Security researchers have identified a financially motivated threat actor called EncryptHub orchestrating sophisticated phishing campaigns to deploy information stealers and ransomware, while developing a new remote access tool named EncryptRAT.
According to Outpost24 KrakenLabs, “EncryptHub has been observed targeting users of popular applications by distributing trojanized versions” and utilizing third-party Pay-Per-Install (PPI) distribution services to expand their reach.
The group, also tracked as LARVA-208 by Swiss cybersecurity firm PRODAFT, became active in June 2024. They employ various attack vectors including SMS phishing (smishing) and voice phishing (vishing) to trick targets into installing remote monitoring and management software.
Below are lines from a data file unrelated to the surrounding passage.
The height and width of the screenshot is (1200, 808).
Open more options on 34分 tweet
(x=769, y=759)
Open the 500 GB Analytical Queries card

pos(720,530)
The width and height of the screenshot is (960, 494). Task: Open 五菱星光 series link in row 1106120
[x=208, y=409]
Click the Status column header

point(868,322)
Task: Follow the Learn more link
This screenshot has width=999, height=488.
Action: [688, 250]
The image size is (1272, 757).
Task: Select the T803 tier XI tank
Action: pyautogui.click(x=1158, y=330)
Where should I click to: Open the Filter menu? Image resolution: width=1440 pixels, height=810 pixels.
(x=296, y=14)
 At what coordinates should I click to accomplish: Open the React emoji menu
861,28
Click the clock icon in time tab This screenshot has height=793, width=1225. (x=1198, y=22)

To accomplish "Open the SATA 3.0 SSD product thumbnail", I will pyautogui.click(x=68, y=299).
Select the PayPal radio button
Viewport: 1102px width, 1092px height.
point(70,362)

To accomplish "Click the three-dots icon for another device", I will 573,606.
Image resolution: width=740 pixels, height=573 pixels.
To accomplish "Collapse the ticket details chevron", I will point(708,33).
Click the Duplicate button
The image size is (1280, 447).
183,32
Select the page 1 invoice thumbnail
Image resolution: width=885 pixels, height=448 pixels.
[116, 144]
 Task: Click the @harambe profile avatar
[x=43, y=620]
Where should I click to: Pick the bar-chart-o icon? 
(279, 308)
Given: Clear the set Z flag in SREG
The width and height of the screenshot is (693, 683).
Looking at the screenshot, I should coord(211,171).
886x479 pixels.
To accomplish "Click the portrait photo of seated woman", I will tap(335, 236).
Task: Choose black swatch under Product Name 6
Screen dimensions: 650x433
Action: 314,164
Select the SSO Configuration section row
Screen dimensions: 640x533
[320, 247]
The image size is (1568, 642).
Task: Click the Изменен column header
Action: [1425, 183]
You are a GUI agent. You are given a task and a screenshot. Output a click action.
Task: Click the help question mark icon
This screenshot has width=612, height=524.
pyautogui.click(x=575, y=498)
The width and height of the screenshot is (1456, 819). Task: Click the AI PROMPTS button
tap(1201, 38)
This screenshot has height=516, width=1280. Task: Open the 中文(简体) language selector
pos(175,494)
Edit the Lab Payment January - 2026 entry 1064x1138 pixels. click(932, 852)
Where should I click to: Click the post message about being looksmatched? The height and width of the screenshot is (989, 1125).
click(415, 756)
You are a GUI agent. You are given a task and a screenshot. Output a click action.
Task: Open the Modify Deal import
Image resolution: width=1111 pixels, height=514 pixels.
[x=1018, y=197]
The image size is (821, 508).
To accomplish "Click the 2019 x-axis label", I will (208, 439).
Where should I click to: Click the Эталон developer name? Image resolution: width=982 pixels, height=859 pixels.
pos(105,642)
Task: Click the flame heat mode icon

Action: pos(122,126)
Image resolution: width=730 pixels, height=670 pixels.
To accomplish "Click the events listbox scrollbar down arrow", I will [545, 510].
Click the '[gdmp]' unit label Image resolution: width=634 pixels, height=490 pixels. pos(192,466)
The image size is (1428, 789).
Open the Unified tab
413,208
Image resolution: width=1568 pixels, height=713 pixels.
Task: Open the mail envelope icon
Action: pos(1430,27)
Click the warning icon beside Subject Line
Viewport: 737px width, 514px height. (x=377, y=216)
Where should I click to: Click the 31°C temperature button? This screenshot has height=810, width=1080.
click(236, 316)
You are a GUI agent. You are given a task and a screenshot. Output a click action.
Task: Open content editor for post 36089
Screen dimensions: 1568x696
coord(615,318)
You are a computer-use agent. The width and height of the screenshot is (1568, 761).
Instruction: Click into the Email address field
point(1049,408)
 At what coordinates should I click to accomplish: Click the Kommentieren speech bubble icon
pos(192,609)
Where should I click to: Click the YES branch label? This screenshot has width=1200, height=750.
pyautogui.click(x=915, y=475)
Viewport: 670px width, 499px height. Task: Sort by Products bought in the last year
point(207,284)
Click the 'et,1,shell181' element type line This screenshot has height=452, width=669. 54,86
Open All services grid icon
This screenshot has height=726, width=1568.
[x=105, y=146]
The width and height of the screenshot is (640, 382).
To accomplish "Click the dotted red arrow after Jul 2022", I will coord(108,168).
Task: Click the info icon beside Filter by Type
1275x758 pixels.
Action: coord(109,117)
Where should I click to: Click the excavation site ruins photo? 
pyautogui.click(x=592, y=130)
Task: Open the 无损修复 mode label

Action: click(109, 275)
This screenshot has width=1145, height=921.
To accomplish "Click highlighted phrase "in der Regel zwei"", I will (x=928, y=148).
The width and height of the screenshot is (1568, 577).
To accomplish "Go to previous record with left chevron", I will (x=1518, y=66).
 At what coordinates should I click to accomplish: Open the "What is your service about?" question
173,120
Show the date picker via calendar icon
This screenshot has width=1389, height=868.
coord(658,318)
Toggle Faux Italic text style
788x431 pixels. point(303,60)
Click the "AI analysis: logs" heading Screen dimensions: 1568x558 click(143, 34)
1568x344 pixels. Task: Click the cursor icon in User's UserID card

PRODAFT confirmed to The Hacker News that EncryptHub is affiliated with RansomHub and Blacksuit ransomware groups. Their typical attack pattern involves:
1. Creating organization-specific phishing sites to harvest VPN credentials
2. Contacting victims via phone calls posing as IT support or sending fake Microsoft Teams links via SMS
3. Hosting phishing infrastructure on bulletproof providers like Yalishand
4. Deploying PowerShell scripts that deliver stealers like Fickle, StealC, and Rhadamanthys
5. Ultimately delivering ransomware and demanding payment
Another common tactic involves distributing trojanized applications disguised as legitimate software including QQ Talk, WeChat, Google Meet, Microsoft Visual Studio 2022, and Palo Alto Global Protect. These fake applications deploy malware like Kematian Stealer to facilitate cookie theft.
Since January 2025, EncryptHub has leveraged a third-party PPI service called LabInstalls, which offers bulk malware distribution starting from $10 for 100 installations up to $450 for 10,000 installations. The threat actor confirmed their use of this service through positive feedback on the Russian-speaking underground forum XSS.
The group is also developing EncryptRAT, a command-and-control panel to manage infections, issue remote commands, and access stolen data, with potential plans to commercialize this tool.
Security experts emphasize that “organizations must remain vigilant and adopt multi-layered security strategies” to defend against EncryptHub’s evolving tactics.